Human factors are an essential aspect of cybersecurity. Take for example credit card payments on the web. A protocol for reducing fraud by authenticating the cardholder, 3-D Secure, was introduced by VISA in 1999 and adopted by other payment networks, but has seen limited deployment because of poor usability. Now 3-D Secure 2.0 attempts to reduce friction by asking the merchant to share privacy-sensitive customer information with the bank and giving up on cardholder authentication for transactions deemed low-risk based on that data. A protocol with better usability would provide better security without impinging on cardholder privacy.
But human factors are not limited to the usability of cybersecurity defenses. In biometric authentication, human factors are the very essence of the defense. Human factors are also of the essence in cybersecurity attacks such as phishing and social engineering attacks, and play a role in enabling or spreading attacks that exploit technical vulnerabilities.

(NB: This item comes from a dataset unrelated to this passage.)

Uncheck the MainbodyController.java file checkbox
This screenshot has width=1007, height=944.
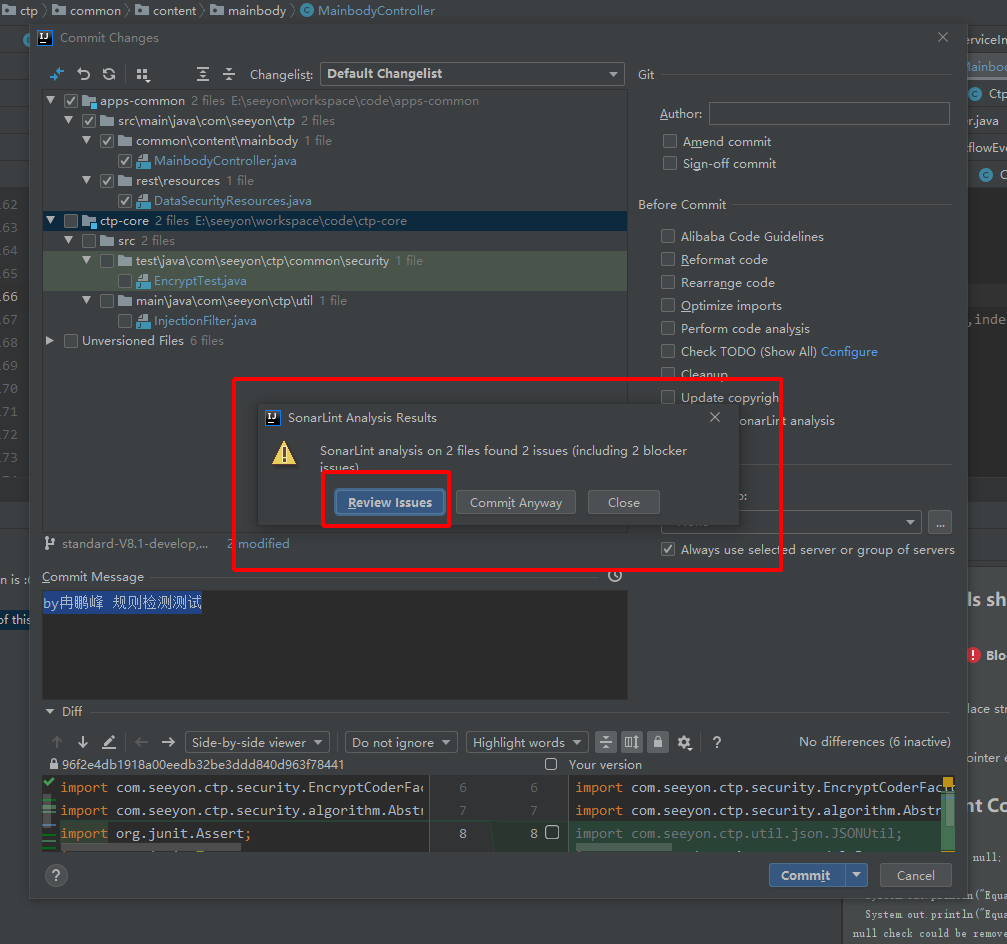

The 1st International Conference on HCI for Cybersecurity, Privacy and Trust (HCI-CPT) recognizes the multifaceted role played by human factors in cybersecurity, and intends to promote research that views Human-Computer Interaction (HCI) as “a fundamental pillar for designing more secure systems”. A call for participation can be found here.Continue reading “New Conference to Address the Human Aspects of Cybersecurity and Cryptography”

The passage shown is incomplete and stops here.